| Selection |
Trail went down, down the slippery granite marbles to – a swamp. Our hiker friend seemed most disconcerted to see us wading straight through it and stopped to take his shoes off. Then there was another little climb followed by a contour path, quite tricky and overgrown in places with boulder obstacles too. We thought it might be part of the ancient Lung Kwu Tan – Tuen Mun road (Lung Mun Ancient Trail). By now the sting had gone out of the sun and we could enjoy the late afternoon light and relatively benign terrain. After a couple of stream crossings, welcomed by Malu) we started to hit civilisation and soon were trotting through the village and back to the beach. Podium finishes went to first in Mango, second COTD and third Ah Duk. Backmarkers were GB, Jelly and Screwless.

A truly splendid trail.

| Given records |
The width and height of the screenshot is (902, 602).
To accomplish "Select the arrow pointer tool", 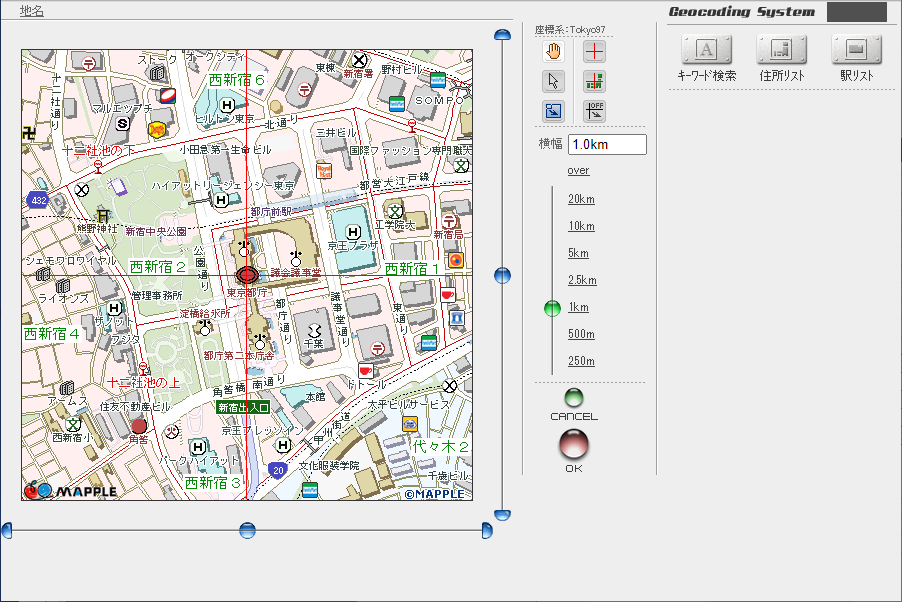I will point(553,81).
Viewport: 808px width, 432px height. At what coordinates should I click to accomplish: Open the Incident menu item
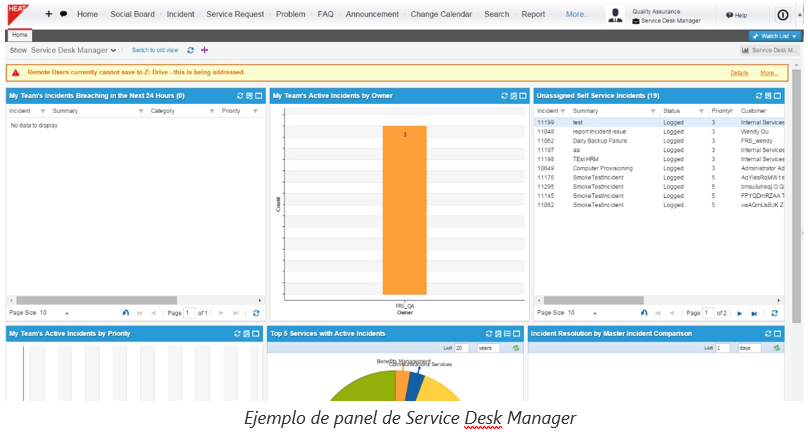point(180,14)

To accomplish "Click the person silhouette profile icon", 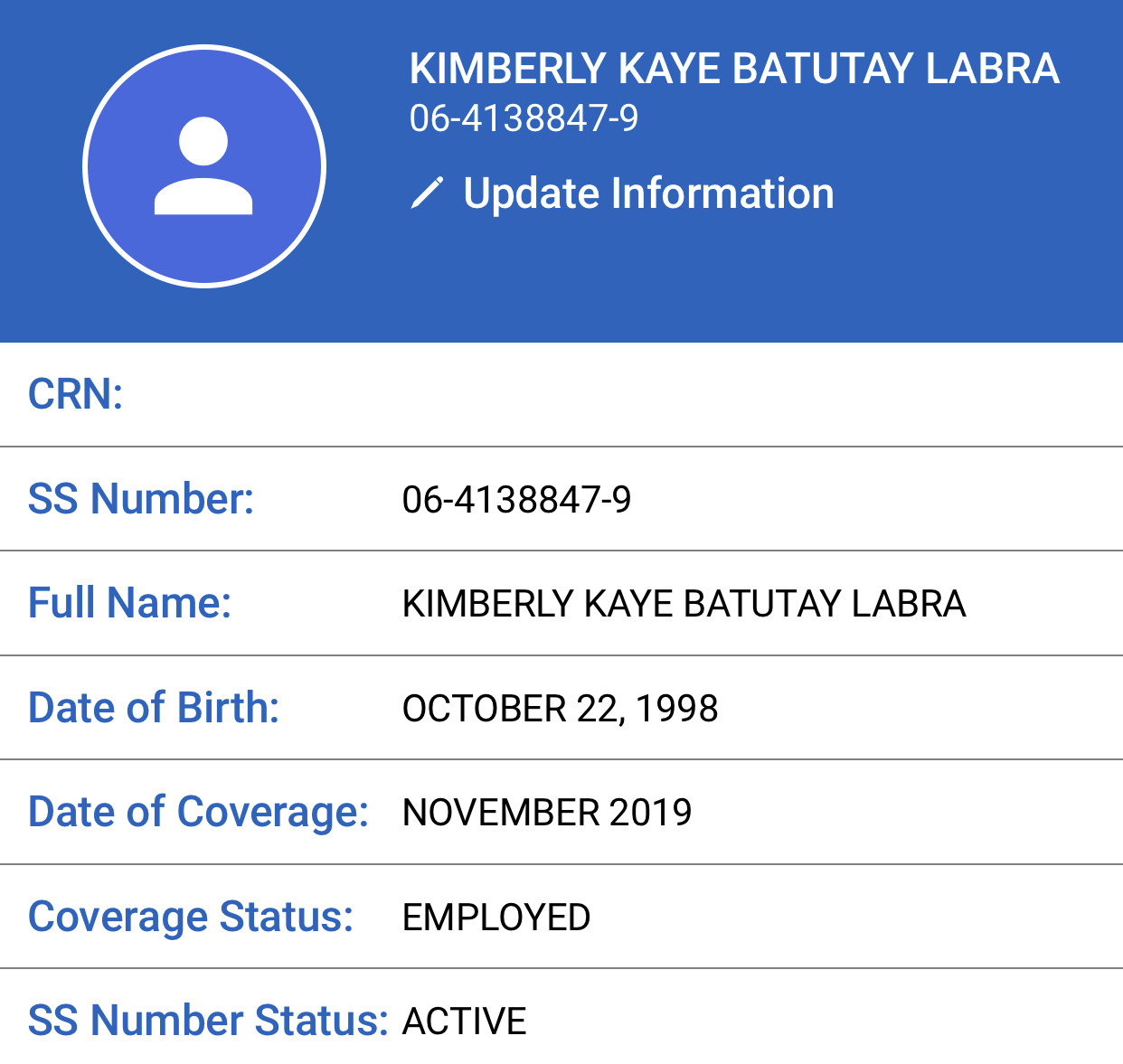I will (203, 166).
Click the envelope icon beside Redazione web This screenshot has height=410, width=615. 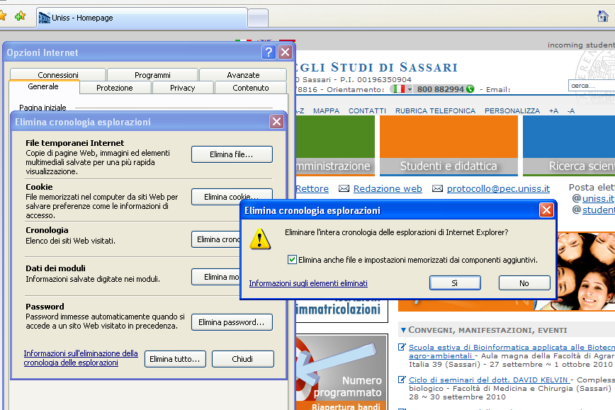(x=344, y=188)
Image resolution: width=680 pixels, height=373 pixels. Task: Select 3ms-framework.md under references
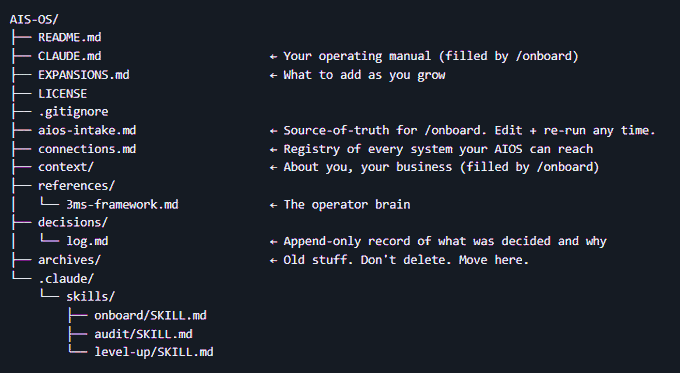122,204
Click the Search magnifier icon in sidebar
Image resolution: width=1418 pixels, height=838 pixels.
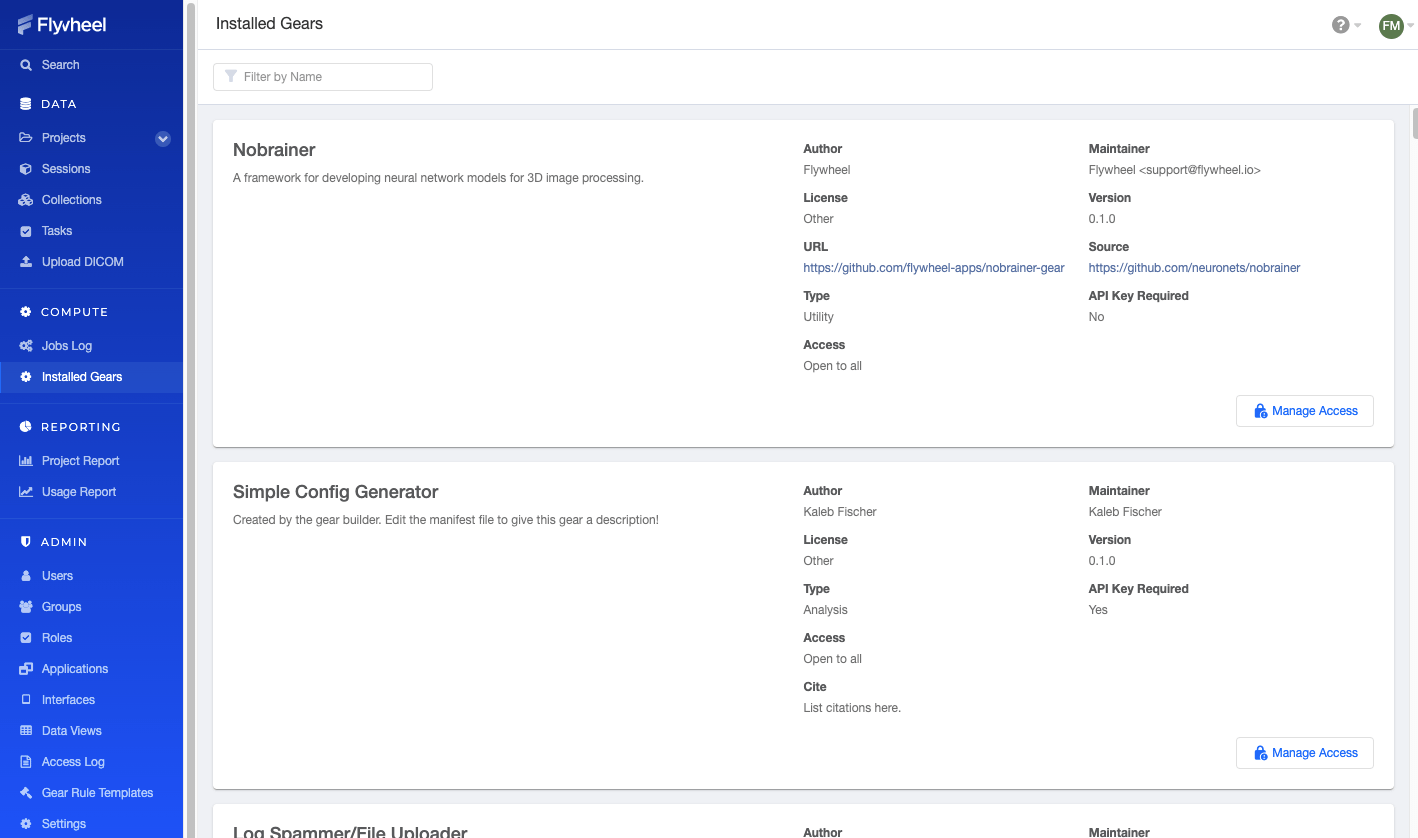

| Work to do |
**A.** Switch "swamp" to "bog" and write out the trail write-up again from "Trail went down, down" to "truly splendid trail.".
**B.** Echo the entries from the line with "Image resolution: width=680" to the final line of the entries, leaving out the pictures.

| Answers given |
**A.**
Trail went down, down the slippery granite marbles to – a bog. Our hiker friend seemed most disconcerted to see us wading straight through it and stopped to take his shoes off. Then there was another little climb followed by a contour path, quite tricky and overgrown in places with boulder obstacles too. We thought it might be part of the ancient Lung Kwu Tan – Tuen Mun road (Lung Mun Ancient Trail). By now the sting had gone out of the sun and we could enjoy the late afternoon light and relatively benign terrain. After a couple of stream crossings, welcomed by Malu) we started to hit civilisation and soon were trotting through the village and back to the beach. Podium finishes went to first in Mango, second COTD and third Ah Duk. Backmarkers were GB, Jelly and Screwless.

A truly splendid trail.

**B.**
Image resolution: width=680 pixels, height=373 pixels. Task: Select 3ms-framework.md under references
122,204
Click the Search magnifier icon in sidebar
Image resolution: width=1418 pixels, height=838 pixels.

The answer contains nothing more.